It's true. I am not a liar. Actually, I am usually brutally honest. I am far too introspective and I think too much, which leads me to have a keen self awareness. With that said...
I have this nightmare a couple times a year where I am screaming and no one can hear me. What is most perplexing about the dream is that there are people all around me. My life is not like that at all right now. It is the opposite. I feel like I am sitting serenely and all the people around me keep pushing me to talk about "how I really feel." It's like when a mom tries to pick up a child who is not affectionate. The child is annoyed and squirms around to get back to what he was doing. Apparently no one believes that I can function right now, but that I am actually repressing a lot of sadness and hurt. That's simply not the case-no repressing here.
Why is that as Christians we preach trusting the Lord and resting in a peace beyond our understanding and looking to future glory, but never really act on those things? I feel like the restless child, I just want to get back to life.

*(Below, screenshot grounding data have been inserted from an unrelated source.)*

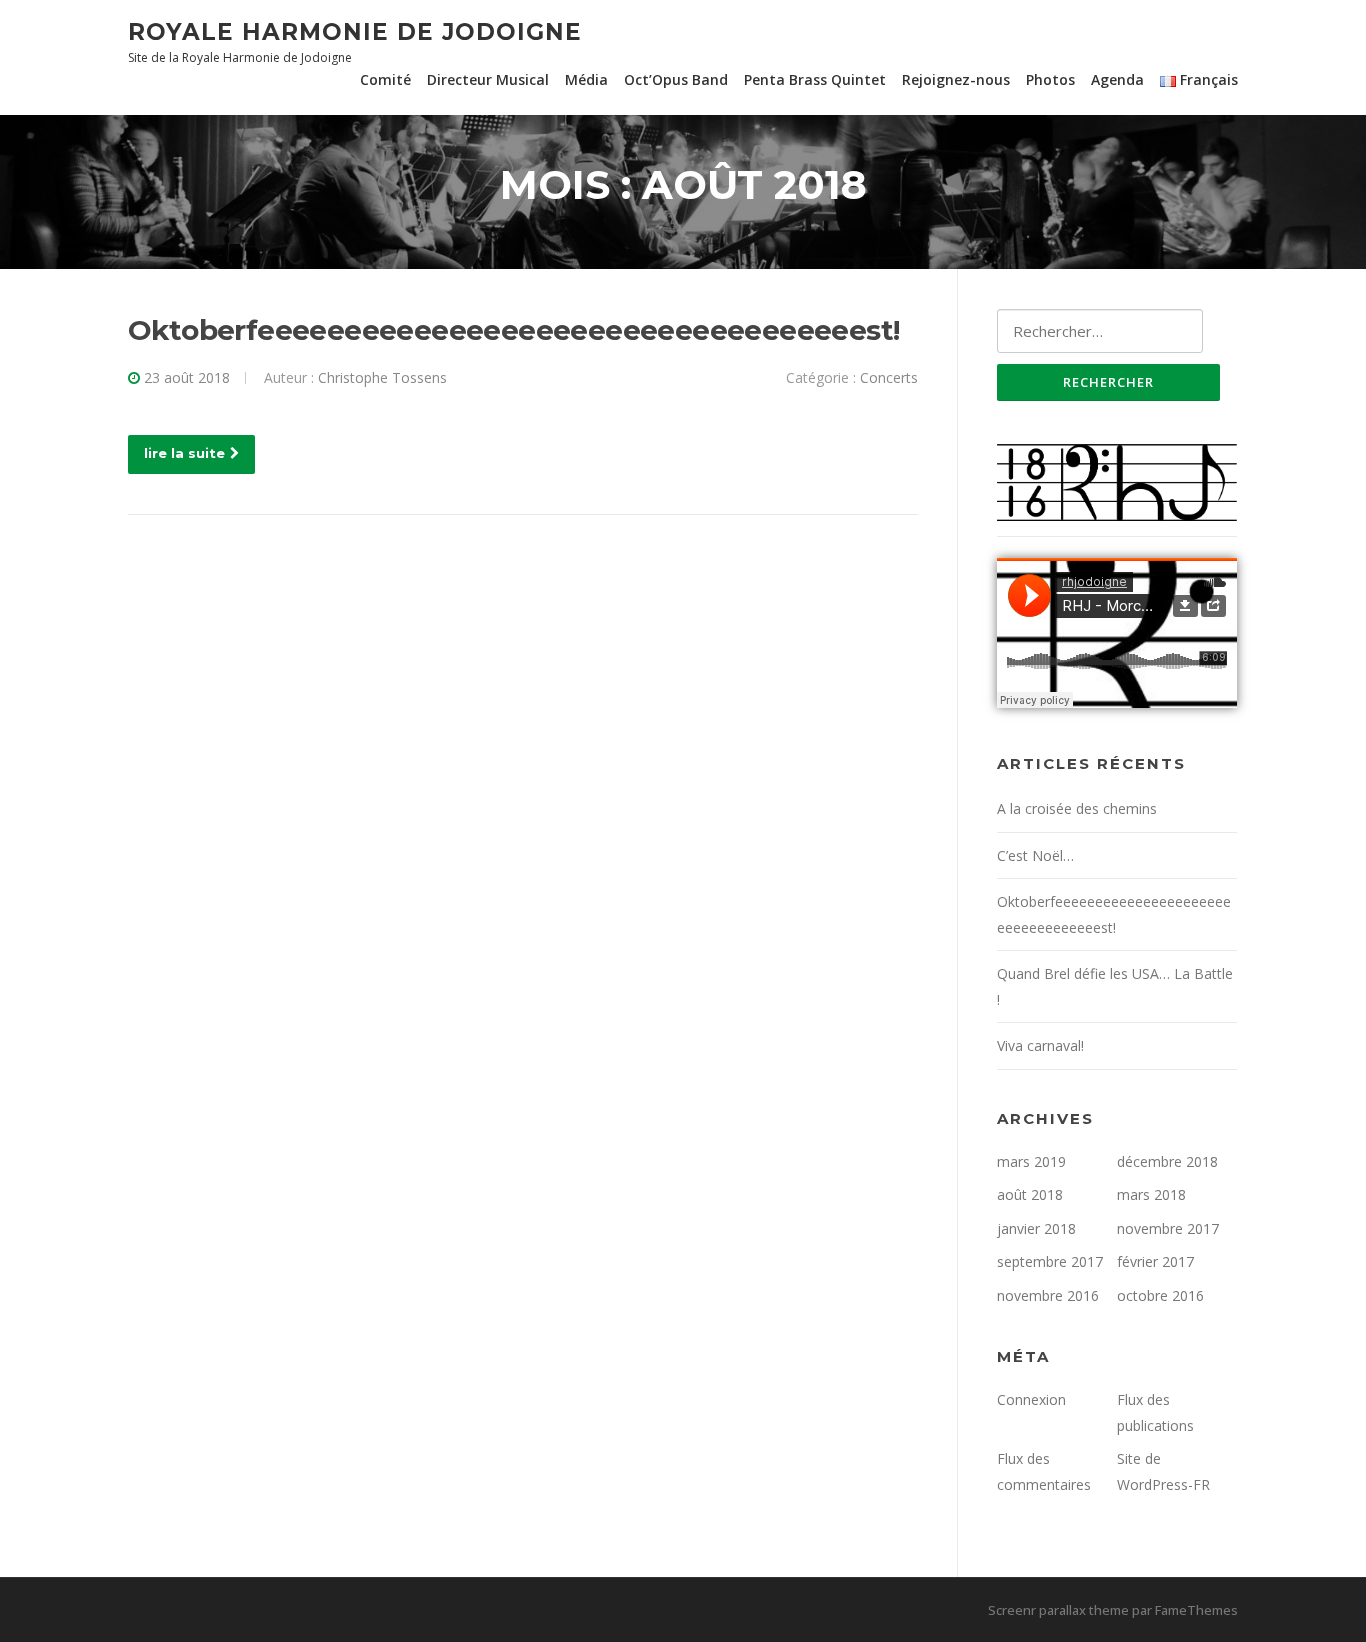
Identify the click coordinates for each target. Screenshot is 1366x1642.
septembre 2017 (1050, 1261)
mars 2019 (1031, 1161)
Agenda (1117, 79)
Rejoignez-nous (956, 79)
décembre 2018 (1167, 1161)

Now, let me clarify some things. Yes, there is emotion to be taken into account. But emotion is not everything. And there are things that need closure and clarification. That will be dealt with in due time. I just don't understand why all these rules for "normal" life keep getting applied. Has anyone really taken a look at the world? Nothing is ever "normal." So why don't we all just trust the Lord? For two reasons. One, because we don't want to do the work. It takes a lot of time, energy and messiness to do this. And because trusting God is more threatening than a set of centralized standards. Because truly trusting in the Lord means giving up any sense of control that those standards offer. And although standards are not wrong, I think a lot of time we institute them to avoid hurt rather than pursuing the Lord with heart. But it is in risking hurt and losing this false sense of control that we find the sweetest rest there is-the infinite rest from the Lord.
Don't misunderstand me. I am about as rule bound as they come. I think I am learning, though, that I am bound to my set of standards and rules, rather than delighting in the law of the Lord. And I am seeing these trends around me. I am thankful for the care and protection that I am receiving from those around me. I just think that maybe we are missing it a little bit.
So what is my conclusion? Not positive just yet. But I am sure I will come up with something, because I think too much.
And p.s. I am not a liar.
1 comment:
I just wanted to say, blurbs like this makes me miss you and our funny conversations at random moments. One day we will have to catch up!